The moment two years later when she found out she was pregnant with her oldest son, had an ultrasound, and saw – with devastation – what a baby at nine weeks looked like.
The time she asked her husband, “What do you think it was?” and he replied, “I know what it was,” before turning away from her.
The visit to the Chicago Museum of Industry when she was simultaneously repelled and drawn to the models of fetuses at different stages of pregnancy.
The nights filled with nightmares of losing her baby, of not being able to reach the child she knew was hers.
After ten years of marriage, she was struggling in both her relationship with her husband and with their two sons, as she strove to be the best mother possible, all the while knowing she could never measure up. Then, a couple at their church led both her and her husband to Christ, which resulted in a 180-turn for Lori.
A few years later, though, as their oldest son was preparing to graduate from high school, their marriage was suffering again, and Lori, feeling desperate, decided to join a biweekly prayer group at their church. She began asking God to cleanse and restore her.
As she did, she heard, almost in an audible voice, “I want to restore the years the locusts have eaten.”
“I knew God was birthing something in me. I was excited He was going to restore my marriage, but I had no idea it had anything to do with my abortion,” she said.
For six months, Lori continued to pray. Eventually, she heard God speak again. “I want you to share your testimony,” He said. “I want you to tell people about that abortion.”
Nervously, she called her pastor and asked whether she could share her testimony the following Sunday. He paused, then agreed. As it turned out, that Sunday was National Sanctity of Human Life Day, as well as the 30th anniversary of Roe v. Wade.

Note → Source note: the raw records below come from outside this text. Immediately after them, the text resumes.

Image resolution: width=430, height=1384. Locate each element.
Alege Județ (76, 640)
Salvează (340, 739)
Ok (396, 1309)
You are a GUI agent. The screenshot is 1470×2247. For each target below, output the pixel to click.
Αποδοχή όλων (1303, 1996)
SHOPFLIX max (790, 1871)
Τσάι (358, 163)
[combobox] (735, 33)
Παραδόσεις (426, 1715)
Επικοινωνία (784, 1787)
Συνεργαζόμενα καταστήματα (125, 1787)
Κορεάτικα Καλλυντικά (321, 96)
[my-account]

Only a few days before her scheduled talk at church, Lori attended an event held by the abortion activist group Silent No More. As she listened to women describe their experiences with abortion, she felt led to share her testimony. Afterward, a member of Concerned Women for America asked her to share her story at a Senate hearing for an abortion-related bill in a couple weeks.
“I remember looking at her, laughing and saying, ‘I’ll pray about that and get back with you.’ I couldn’t get in my car fast enough and go home.”
But that Sunday, Lori gave her testimony at her church, and afterward, 12 different women came to her to say they also had abortions.
From there, Lori’s ministry to the abortion-wounded took off. Despite her fear, she did share her story at the Senate hearing. Then she became involved with a pregnancy resource center and began the process of forming her own nonprofit, an organization called If Not For Grace.
Along the way, though, she had to stop and ask herself an important question, “Am I healed yet?”
The answer, she realized, was no.
She found a different abortion recovery ministry and worked through the curriculum that If Not For Grace uses today. Then she and her husband attended a weekend event designed specifically for women and men wounded by abortion.
That weekend, she and her husband talked about the child they had never known and discovered that from day one they both had believed they lost a little girl. That weekend, they named her – Hannah Grace – and finally felt permission to grieve.
“There’s that stigma of ‘Why should you grieve something you chose?’” Lori explained. “But no matter what, I was a mother, and so my heart was longing to grieve the child I had lost…. It felt good to bring her the honor and dignity that she should have had and to be able to get in touch with that pain.”
This is the kind of healing Lori wants to offer others through If Not For Grace. Today, she believes God’s personal promise to restore the years the locusts had eaten applies not only to her marriage and her family but also to the lives of everyone their ministry seeks to reach.
“Ultimately, the vision is that we can enable abortion wounded women, men, and
families to live authentic, abundant lives, mobilizing them for Kingdom-expanding work,” she explained. “God wants to work all things together for our good and His glory and make us into a display of His splendor.”